Die Schweiz steht vor einer beispiellosen Herausforderung: Die Zahl der Crack- und Kokainabhängigen hat einen neuen Höchststand erreicht. Aktuelle Abwassermessungen in zehn Schweizer Städten zeigen einen Anstieg der Kokain-Rückstände um ein Drittel zwischen 2021 und 2023.
Besonders überraschend: Nicht Genf, sondern Lausanne und Chur führen die Rangliste der Städte mit dem höchsten Crack-Konsum an, gefolgt von Schwyz, Zürich und Bern.
Crack ist eine stark suchterzeugende, rauchbare Form von Kokain, die durch die Verarbeitung von Kokainhydrochlorid mit Wasser und Natron (Backsoda) hergestellt wird. Das Ergebnis sind kleine, harte Klumpen oder «Steinchen», die schnell und intensiv wirkend sind, wenn sie geraucht werden.
«Dringender Aufruf» der Suchtkommission
Wie hoch der Gesamtkonsum an Kokain ist, bleibt eine Schätzung. Eine Westschweizer Studie veranschlagte ihn 2018 auf 5000 Kilogramm pro Jahr. Heute dürfte es klar mehr sein. Dabei gehen Expert*innen davon aus, dass mittlerweile ein Viertel dieses Kokains in Form von Crack konsumiert wird.
Kokain ist derzeit so allgegenwärtig, so billig und rein wie nie, sagen die Expert*innen.

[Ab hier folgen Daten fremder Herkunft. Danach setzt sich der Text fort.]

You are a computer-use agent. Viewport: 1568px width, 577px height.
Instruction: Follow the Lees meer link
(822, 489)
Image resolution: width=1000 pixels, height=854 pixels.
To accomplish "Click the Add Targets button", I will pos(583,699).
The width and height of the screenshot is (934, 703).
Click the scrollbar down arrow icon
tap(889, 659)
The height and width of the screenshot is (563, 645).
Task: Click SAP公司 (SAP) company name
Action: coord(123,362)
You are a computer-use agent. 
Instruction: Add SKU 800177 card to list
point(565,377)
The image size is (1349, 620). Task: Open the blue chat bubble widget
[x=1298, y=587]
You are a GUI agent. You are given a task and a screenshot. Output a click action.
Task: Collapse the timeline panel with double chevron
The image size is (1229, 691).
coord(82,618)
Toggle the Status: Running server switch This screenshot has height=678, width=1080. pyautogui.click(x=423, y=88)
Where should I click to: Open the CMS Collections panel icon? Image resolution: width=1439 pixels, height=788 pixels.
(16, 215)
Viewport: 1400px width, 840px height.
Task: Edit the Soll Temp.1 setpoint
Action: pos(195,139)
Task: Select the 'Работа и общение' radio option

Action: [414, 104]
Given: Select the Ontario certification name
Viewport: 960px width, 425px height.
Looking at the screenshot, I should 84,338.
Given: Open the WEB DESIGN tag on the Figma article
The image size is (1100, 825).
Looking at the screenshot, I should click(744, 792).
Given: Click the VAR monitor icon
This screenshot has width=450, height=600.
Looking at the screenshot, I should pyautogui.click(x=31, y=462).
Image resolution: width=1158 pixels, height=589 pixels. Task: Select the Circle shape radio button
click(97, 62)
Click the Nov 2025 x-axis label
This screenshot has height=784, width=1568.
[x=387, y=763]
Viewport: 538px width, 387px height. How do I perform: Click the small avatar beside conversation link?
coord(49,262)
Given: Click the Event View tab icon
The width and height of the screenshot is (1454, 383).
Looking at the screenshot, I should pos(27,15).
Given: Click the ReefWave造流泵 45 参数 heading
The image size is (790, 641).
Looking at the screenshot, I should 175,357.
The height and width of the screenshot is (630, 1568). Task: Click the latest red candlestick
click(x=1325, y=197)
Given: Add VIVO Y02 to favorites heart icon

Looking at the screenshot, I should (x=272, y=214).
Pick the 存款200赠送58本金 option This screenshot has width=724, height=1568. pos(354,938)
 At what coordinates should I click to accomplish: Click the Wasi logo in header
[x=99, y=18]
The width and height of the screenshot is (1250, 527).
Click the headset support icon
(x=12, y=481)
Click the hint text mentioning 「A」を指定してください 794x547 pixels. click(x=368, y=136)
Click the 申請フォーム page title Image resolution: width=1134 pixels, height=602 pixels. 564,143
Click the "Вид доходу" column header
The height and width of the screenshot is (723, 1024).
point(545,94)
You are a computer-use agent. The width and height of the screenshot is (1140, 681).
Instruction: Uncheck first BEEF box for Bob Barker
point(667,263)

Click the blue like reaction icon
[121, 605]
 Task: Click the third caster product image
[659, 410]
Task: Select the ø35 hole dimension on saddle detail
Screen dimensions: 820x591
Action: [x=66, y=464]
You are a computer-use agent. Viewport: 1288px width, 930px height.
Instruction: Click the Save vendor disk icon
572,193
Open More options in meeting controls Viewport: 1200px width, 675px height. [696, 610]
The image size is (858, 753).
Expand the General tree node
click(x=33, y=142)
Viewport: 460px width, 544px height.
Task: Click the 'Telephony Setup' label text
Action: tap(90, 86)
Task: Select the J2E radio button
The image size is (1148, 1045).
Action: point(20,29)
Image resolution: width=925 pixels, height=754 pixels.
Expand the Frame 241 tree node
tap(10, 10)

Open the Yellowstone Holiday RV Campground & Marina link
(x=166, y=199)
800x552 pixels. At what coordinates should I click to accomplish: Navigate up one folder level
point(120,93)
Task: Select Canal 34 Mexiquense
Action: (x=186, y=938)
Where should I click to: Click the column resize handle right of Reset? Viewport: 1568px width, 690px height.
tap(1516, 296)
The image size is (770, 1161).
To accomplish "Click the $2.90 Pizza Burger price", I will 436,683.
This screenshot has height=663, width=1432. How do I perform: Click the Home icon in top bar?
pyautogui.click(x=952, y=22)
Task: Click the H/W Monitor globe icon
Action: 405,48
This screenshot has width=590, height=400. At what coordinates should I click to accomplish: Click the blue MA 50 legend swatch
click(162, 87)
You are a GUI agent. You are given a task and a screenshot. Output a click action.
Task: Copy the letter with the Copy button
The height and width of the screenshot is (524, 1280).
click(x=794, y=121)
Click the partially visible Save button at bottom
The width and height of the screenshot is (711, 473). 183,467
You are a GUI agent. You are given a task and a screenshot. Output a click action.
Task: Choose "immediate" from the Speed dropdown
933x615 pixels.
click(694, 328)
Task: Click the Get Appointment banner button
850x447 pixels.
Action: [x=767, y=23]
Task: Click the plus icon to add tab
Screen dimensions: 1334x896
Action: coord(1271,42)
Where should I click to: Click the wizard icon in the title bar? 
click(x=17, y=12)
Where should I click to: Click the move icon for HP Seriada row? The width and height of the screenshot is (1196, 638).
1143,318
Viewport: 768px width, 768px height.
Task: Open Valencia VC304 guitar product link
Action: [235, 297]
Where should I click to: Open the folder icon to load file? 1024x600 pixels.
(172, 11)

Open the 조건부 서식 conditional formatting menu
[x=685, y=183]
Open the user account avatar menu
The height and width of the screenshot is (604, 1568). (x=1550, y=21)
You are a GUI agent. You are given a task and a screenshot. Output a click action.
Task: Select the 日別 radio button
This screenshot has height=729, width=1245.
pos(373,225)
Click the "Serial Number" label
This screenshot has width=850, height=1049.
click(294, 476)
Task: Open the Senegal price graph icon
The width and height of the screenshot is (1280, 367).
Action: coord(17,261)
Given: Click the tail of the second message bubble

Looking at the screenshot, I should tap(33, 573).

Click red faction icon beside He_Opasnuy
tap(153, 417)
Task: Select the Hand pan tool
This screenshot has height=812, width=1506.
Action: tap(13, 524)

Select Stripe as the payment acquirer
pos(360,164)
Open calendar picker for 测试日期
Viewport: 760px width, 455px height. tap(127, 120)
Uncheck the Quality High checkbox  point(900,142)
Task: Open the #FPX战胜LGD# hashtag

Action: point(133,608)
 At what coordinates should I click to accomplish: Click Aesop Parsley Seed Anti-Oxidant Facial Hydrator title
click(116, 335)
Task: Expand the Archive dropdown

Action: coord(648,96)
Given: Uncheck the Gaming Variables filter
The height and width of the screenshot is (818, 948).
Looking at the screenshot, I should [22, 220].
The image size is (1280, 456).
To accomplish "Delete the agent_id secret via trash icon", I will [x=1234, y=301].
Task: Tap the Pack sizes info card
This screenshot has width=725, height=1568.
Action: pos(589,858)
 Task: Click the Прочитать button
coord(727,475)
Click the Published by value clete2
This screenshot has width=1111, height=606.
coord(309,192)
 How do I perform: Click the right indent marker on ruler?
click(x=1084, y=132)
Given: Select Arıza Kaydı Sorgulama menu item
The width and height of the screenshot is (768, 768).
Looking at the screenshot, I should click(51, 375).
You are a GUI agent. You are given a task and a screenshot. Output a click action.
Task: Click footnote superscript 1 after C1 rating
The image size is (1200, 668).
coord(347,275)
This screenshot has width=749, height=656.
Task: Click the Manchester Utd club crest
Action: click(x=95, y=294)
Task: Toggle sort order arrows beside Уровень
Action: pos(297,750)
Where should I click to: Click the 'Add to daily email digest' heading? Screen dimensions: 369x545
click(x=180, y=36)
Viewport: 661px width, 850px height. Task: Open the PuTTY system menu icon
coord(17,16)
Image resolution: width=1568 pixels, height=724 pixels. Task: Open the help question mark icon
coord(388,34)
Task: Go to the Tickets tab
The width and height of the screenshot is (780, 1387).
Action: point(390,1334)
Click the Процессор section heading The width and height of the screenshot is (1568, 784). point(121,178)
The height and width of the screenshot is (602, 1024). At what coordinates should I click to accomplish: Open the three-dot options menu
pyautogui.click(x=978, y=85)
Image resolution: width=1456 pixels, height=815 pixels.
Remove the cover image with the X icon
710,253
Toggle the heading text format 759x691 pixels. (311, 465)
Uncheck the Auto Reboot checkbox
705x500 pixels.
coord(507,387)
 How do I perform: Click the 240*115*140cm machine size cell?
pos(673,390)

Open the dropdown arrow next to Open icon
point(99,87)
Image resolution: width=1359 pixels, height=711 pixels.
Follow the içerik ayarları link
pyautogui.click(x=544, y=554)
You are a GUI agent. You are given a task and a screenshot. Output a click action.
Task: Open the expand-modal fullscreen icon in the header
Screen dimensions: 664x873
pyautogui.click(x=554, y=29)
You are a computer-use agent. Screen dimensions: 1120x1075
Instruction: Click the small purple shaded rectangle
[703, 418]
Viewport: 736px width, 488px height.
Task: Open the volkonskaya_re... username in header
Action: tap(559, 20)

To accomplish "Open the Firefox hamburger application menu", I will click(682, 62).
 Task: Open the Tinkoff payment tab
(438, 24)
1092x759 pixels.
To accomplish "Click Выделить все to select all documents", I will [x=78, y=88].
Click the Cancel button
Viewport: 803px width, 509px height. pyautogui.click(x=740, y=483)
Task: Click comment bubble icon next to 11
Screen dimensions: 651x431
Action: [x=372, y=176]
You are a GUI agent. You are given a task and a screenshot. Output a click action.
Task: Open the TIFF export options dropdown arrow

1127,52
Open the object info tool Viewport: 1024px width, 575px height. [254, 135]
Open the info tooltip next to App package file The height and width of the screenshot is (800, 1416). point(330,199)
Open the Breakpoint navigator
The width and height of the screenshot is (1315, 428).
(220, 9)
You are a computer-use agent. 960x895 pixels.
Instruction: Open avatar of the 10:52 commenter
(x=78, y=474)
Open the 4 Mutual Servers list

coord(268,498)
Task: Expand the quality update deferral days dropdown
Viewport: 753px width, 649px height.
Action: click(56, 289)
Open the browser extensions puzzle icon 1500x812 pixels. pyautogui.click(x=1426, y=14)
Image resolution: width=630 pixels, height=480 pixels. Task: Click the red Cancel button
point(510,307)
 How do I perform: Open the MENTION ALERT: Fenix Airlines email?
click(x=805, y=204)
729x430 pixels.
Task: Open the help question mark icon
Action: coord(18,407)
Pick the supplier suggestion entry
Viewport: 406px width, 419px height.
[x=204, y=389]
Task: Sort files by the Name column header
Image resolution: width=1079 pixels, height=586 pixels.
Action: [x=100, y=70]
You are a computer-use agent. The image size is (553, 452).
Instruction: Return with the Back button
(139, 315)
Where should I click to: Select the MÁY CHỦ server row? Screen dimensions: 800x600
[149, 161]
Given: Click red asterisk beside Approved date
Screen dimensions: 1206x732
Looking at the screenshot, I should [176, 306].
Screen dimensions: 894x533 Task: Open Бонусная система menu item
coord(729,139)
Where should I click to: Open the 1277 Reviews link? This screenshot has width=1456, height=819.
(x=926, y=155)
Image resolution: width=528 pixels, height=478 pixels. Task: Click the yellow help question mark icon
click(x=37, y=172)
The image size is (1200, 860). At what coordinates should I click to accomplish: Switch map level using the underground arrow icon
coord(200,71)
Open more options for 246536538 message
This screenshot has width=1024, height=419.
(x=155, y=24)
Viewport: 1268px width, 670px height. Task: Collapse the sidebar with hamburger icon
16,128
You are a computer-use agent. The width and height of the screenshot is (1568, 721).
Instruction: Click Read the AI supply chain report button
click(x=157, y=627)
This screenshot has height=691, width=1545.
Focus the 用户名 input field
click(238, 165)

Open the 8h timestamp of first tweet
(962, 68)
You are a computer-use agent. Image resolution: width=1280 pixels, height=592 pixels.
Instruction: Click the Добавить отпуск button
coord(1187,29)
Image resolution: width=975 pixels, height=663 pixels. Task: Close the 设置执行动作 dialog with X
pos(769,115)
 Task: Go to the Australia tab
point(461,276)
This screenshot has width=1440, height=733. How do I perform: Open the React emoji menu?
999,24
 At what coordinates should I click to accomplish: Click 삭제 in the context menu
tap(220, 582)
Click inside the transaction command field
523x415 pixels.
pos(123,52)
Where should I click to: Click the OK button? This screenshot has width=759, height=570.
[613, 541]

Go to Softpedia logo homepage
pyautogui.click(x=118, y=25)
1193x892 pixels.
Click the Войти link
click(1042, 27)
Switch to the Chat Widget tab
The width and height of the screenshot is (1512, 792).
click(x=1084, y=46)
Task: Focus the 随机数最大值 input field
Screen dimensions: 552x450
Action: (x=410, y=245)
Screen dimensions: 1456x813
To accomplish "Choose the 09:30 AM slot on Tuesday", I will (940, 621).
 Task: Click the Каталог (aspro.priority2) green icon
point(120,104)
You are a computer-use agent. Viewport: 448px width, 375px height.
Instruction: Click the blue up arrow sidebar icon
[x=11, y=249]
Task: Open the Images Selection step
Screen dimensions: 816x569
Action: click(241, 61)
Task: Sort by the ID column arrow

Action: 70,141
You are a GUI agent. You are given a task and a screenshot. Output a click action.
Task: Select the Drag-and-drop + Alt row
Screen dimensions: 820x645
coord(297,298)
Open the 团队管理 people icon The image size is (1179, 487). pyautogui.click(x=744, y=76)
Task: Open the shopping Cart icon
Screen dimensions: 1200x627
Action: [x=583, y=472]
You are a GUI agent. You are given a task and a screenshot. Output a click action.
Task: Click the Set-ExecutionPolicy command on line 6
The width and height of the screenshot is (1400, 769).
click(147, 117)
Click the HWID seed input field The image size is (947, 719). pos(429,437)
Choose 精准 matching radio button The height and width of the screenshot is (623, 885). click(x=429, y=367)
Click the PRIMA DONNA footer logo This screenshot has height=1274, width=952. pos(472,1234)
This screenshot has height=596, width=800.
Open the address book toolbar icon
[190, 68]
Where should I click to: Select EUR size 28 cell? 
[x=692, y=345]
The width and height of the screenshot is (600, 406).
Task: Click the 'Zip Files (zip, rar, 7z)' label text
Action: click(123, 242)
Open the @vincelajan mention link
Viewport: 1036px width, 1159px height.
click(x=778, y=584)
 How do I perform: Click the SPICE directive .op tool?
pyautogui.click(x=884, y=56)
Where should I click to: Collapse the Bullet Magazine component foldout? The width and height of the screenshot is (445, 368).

Ganz Europa werde vom weissen Pulver überschwemmt. Dies wiederum spiegelt sich laut NZZ in der nationalen Suchthilfestatistik: Im letzten Berichtsjahr 2022 liessen sich über viermal mehr Menschen wegen Crack-Abhängigkeit behandeln als noch sieben Jahre zuvor.
Besorgt von dieser Entwicklung, ruft die eidgenössische Suchtkommission (EKSN) nun in einem «dringenden Aufruf» zu einem umstrittenen Schritt auf, wie die NZZ schreibt.
Und empfiehlt neben bekannten Massnahmen wie Konsumräumen, Notunterkünften oder medizinischer Betreuung auch, was bisher tabu war: Der Staat selber soll den Schwerstsüchtigen Kokain abgeben, und dies «je rascher, desto besser», wie Christian Schneider, Vizepräsident der Kommission, der NZZ sagte. «Denn wir steuern auf eine Krise zu.»
Kontrollierte Abgabe von Kokain wäre einzigartig
Die kontrollierte Abgabe von Kokain an Abhängige wäre laut Nau ein weltweit einzigartiger Schritt. Obwohl die Suchtkommission noch kein fertiges Konzept vorliegen hat, hält sie es aufgrund der aktuellen Entwicklungen für notwendig und möglich, Abhängigen aus ihrer Abhängigkeitsspirale zu helfen.
So könnte mit der Abgabe die Qualität des Kokains sichergestellt und gleichzeitig die Unruhe und Beschaffungskriminalität an den Brennpunkten reduziert werden.
Bei den Städten stösst die Forderung der Suchtkommission auf offene Ohren. Sie prüfen hinter den Kulissen, wie man eine solche Abgabe aufgleisen und umsetzen könnte.
Es geht «nur» um die Minderung der Schäden
Der EKSN-Vizepräsident Christian Schneider betont in der NZZ, dass es bei der kontrollierten Abgabe von Kokain an Schwerstsüchtige nicht um die vollständige Vermeidung von Schäden, sondern «nur» um deren Minderung geht.
Wenn Abhängige so mehr Ruhe, Halt und Sicherheit erlangen, sei dies bereits ein Fortschritt. «Wir müssen über die bekannten Rezepte der Schadensminderung hinausdenken», erklärt Schneider, «und letztlich ganz pragmatisch testen, was funktioniert und was nicht.»
Schneider und seine Kolleg*innen von der Suchtkommission denken bereits einen Schritt weiter: Sie haben Fachleuten den Auftrag gegeben, sich Gedanken über Pilotversuche für eine breitere Regulierung von Kokain zu machen, sodass allenfalls auch sogenannte Freizeitkonsument*innen ihren Stoff auf legalem Weg beschaffen könnten.